Despesas com pessoal e encargos sociais do governo federal subiram 12% entre janeiro e maio, segundo Tesouro

BRASÍLIA. Apesar de essenciais para o sucesso do Programa de Aceleração do Crescimento (PAC) e de não estarem contingenciados, apenas R$990,5 milhões em investimentos do Projeto Piloto de Investimentos (PPI) foram executados até maio, pouco mais de 8% dos R$11,2 bilhões previstos no seu orçamento deste ano. Já as despesas com pessoal e encargos sociais mantiveram o ritmo de crescimento, subindo 12% entre janeiro e maio de 2007, em relação ao mesmo período de 2006.

O secretário do Tesouro Nacional, Arno Augustin, no entanto, não quis falar sobre o risco de a previsão de gastos do PPI não ser cumprida este ano. Ele disse apenas que o ritmo dos investimentos totais do governo federal está favorável, apesar de só terem sido pagos até agora R$6 bilhões dos R$31 bilhões autorizados no ano:

¿ Estamos num processo de aceleração dos investimentos.

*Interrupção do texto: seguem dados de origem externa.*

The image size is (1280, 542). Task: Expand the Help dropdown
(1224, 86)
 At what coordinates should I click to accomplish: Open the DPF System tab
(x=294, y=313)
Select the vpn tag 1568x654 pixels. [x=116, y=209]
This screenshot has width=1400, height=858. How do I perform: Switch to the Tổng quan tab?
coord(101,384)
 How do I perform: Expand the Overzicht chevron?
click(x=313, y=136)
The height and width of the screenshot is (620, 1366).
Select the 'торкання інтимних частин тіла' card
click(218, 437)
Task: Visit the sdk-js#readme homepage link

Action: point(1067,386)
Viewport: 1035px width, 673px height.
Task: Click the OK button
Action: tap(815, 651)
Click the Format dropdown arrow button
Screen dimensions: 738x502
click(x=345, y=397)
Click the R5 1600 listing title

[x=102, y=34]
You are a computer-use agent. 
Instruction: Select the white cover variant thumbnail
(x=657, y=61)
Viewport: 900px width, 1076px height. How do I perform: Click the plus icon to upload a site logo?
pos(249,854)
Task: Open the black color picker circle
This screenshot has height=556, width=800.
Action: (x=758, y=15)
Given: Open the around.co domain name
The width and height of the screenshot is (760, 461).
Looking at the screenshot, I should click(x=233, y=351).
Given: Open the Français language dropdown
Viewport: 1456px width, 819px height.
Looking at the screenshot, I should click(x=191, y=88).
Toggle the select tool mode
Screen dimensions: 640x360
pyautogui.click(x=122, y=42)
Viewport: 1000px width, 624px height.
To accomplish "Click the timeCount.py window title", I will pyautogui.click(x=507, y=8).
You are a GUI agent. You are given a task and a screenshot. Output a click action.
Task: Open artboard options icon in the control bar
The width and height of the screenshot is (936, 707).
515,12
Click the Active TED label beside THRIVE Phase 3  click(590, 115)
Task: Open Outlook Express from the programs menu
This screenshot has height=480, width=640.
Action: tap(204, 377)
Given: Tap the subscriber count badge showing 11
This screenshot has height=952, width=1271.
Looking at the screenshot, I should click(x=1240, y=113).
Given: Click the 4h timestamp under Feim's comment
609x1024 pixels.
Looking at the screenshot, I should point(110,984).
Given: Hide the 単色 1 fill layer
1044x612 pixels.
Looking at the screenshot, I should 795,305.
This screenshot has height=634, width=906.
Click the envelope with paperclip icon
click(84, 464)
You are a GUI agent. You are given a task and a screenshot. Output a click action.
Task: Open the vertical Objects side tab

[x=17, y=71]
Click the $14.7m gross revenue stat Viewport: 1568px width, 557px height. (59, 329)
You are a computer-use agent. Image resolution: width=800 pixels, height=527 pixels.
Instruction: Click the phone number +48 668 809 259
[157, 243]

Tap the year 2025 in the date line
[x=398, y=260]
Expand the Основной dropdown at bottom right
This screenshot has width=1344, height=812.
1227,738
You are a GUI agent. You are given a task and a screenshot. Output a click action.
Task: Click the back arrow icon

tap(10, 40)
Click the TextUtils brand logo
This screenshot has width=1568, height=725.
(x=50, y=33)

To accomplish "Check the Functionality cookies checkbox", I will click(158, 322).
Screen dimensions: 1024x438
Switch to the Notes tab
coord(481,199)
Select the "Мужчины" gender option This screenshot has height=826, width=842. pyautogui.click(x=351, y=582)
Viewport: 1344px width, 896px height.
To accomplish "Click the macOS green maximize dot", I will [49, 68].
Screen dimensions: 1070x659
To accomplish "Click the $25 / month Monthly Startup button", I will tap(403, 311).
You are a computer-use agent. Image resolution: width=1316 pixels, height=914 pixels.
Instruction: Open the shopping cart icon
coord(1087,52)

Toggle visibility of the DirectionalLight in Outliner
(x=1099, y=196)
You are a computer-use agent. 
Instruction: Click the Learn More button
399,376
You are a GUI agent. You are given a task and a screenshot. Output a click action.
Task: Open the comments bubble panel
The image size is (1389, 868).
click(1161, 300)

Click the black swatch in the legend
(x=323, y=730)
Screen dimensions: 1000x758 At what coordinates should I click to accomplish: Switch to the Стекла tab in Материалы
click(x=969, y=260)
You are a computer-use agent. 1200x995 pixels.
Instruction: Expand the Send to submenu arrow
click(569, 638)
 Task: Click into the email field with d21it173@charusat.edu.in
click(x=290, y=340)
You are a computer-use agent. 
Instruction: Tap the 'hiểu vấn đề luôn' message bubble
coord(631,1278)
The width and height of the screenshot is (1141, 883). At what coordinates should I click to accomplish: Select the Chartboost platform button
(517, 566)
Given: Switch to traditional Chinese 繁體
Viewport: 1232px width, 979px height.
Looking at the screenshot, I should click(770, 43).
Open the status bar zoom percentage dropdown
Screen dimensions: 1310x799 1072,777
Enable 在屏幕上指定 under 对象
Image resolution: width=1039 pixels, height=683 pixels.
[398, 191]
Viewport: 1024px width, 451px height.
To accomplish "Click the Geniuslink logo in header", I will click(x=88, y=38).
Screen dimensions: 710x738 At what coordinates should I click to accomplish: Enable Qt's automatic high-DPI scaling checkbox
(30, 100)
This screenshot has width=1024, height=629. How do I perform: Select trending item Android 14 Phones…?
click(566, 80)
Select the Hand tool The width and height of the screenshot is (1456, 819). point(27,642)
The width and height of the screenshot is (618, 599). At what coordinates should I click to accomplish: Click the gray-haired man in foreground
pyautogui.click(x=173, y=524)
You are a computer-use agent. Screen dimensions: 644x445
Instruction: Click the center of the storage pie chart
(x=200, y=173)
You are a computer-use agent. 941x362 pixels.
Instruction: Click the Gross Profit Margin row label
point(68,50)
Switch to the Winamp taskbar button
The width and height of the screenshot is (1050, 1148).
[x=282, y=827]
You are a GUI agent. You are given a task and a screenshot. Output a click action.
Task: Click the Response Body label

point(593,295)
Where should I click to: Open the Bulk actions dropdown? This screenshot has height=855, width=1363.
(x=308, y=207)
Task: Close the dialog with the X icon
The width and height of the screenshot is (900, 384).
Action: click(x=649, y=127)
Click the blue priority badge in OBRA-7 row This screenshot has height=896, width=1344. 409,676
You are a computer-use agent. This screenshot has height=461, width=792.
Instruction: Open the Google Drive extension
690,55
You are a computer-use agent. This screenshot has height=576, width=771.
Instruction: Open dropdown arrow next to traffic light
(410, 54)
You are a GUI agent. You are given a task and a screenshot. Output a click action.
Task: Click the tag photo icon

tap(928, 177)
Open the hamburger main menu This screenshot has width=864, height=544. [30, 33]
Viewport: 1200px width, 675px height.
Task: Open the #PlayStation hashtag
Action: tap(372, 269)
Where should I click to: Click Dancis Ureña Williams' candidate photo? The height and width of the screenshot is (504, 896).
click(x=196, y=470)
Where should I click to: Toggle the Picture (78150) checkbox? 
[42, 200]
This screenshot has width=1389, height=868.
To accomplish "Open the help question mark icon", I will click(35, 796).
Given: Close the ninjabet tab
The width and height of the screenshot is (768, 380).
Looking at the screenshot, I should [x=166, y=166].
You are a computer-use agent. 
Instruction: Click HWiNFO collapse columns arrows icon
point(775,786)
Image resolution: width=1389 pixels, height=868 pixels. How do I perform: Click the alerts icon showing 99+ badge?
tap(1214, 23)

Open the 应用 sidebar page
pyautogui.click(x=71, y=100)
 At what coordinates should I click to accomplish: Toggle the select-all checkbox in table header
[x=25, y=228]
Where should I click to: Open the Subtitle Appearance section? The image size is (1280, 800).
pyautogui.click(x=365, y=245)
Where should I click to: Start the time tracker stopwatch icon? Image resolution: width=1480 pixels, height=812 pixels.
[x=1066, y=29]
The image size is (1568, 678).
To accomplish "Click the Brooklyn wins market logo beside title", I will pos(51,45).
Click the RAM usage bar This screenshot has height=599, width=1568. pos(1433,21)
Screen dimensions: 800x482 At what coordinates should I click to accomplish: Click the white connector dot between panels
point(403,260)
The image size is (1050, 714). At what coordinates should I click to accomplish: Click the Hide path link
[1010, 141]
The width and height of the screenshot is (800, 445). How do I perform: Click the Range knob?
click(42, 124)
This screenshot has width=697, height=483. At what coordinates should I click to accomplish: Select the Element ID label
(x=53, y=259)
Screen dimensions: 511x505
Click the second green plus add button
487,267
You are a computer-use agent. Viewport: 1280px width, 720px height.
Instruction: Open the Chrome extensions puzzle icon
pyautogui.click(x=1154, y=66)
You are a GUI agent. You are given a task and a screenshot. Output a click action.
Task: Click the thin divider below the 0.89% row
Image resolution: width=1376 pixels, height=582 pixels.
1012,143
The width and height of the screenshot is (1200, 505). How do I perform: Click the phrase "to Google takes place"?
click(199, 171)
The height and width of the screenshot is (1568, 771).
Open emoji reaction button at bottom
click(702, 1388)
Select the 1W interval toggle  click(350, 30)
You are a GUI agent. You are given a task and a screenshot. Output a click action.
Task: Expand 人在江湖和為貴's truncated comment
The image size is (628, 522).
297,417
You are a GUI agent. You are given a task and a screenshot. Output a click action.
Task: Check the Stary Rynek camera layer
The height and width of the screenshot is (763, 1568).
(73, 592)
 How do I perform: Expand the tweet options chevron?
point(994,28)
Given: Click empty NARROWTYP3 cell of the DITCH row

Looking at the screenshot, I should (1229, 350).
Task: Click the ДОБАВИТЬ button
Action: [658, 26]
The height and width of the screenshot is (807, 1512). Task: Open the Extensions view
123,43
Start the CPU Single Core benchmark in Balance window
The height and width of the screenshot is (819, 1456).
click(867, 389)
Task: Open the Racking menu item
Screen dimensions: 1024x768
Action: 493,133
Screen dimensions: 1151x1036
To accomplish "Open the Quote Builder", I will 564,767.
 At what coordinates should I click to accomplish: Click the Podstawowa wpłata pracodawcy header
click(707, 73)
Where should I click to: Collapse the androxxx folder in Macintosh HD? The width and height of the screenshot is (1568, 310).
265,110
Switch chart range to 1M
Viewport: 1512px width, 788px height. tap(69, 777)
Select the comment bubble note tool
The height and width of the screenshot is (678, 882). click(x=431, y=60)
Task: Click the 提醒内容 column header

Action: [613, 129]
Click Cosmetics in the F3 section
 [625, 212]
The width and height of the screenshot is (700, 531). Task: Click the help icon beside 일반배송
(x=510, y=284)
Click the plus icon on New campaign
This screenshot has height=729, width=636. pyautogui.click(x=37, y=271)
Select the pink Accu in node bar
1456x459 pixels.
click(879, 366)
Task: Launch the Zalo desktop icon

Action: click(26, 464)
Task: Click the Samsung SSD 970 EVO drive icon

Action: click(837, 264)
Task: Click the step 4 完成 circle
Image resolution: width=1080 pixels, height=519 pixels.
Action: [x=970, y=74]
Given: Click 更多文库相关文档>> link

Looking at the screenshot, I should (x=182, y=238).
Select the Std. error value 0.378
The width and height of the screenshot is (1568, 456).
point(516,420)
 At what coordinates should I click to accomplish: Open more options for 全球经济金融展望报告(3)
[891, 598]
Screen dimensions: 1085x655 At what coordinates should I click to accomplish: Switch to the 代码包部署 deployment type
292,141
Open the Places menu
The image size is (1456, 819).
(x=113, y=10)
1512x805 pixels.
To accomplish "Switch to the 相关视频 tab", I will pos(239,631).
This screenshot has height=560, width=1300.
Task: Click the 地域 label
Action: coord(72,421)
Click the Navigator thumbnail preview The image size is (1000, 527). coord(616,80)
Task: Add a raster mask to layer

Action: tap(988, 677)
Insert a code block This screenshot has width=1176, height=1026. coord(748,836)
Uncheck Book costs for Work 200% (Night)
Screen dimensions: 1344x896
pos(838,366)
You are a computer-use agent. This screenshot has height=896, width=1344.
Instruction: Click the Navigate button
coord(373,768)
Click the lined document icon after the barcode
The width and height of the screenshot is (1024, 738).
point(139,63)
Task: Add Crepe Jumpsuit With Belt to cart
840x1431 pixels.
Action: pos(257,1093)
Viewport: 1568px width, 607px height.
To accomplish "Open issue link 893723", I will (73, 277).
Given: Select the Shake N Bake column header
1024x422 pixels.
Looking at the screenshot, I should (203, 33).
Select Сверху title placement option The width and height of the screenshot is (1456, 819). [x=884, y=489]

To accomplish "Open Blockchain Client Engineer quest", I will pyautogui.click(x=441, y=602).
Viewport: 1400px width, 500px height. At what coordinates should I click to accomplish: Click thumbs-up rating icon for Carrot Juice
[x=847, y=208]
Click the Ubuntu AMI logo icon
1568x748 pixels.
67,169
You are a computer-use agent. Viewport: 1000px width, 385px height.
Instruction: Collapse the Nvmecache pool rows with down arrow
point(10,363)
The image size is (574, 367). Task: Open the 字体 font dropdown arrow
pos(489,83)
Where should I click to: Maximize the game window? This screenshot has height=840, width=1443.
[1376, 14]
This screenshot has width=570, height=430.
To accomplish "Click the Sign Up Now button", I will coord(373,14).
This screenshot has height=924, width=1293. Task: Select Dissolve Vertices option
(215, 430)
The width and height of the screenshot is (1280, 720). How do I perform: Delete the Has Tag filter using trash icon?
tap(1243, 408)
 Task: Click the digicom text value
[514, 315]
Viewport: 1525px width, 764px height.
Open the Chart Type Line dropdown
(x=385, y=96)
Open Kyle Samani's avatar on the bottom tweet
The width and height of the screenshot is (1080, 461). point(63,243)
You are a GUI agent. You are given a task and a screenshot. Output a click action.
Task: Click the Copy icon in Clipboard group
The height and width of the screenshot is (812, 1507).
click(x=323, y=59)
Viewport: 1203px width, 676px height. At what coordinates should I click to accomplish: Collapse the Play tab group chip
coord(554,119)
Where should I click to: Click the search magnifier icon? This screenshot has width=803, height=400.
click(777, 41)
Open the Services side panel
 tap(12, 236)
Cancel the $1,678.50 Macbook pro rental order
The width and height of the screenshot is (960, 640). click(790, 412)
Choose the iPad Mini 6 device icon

Especialista não acredita em execução total do PPI

Segundo dados divulgados ontem pela Fazenda, os gastos totais do governo federal já somam R$164,8 bilhões este ano, R$18,3 bilhões a mais que no mesmo período de 2006. Esse resultado se deve principalmente às despesas com pessoal, além do salário mínimo (que afeta as contas da Previdência) e da reestruturação de carreiras no funcionalismo público.

As receitas também cresceram: R$203,4 bilhões até maio, alta de R$24 bilhões frente a 2006. Com isso, a economia de recursos do governo central (Tesouro, Banco Central e Previdência) para o pagamento de juros da dívida pública, o chamado superávit primário, atingiu R$38,7 bilhões nos cinco primeiros meses do ano.

Segundo a Fazenda, o resultado representa um aumento de R$6,1 bilhões em relação ao mesmo período em 2006 e está de acordo com a meta para o ano. Para o período janeiro-agosto, a meta é de R$43,7 bilhões, ou seja, o governo federal já cumpriu 88,5%. Em maio, porém, o superávit recuou 66% frente a abril, para R$4,8 bilhões. Segundo a Fazenda, isso se deve à elevação das despesas e à queda sazonal das receitas.

Para a especialista em contas públicas do grupo de conjuntura da UFRJ, Margarida Gutierrez, o governo não deve executar todo o PPI este ano, pois isso depende de gestão e o Brasil ainda não entrou em um ritmo positivo nesse processo. Mas o que mais a preocupa é a qualidade do ajuste fiscal:

¿ O superávit primário está ocorrendo às custas de aumento da arrecadação e não de redução das despesas.

Segundo a Fazenda, as despesas totais do governo federal tiveram aumento real de 2,5% entre janeiro e maio.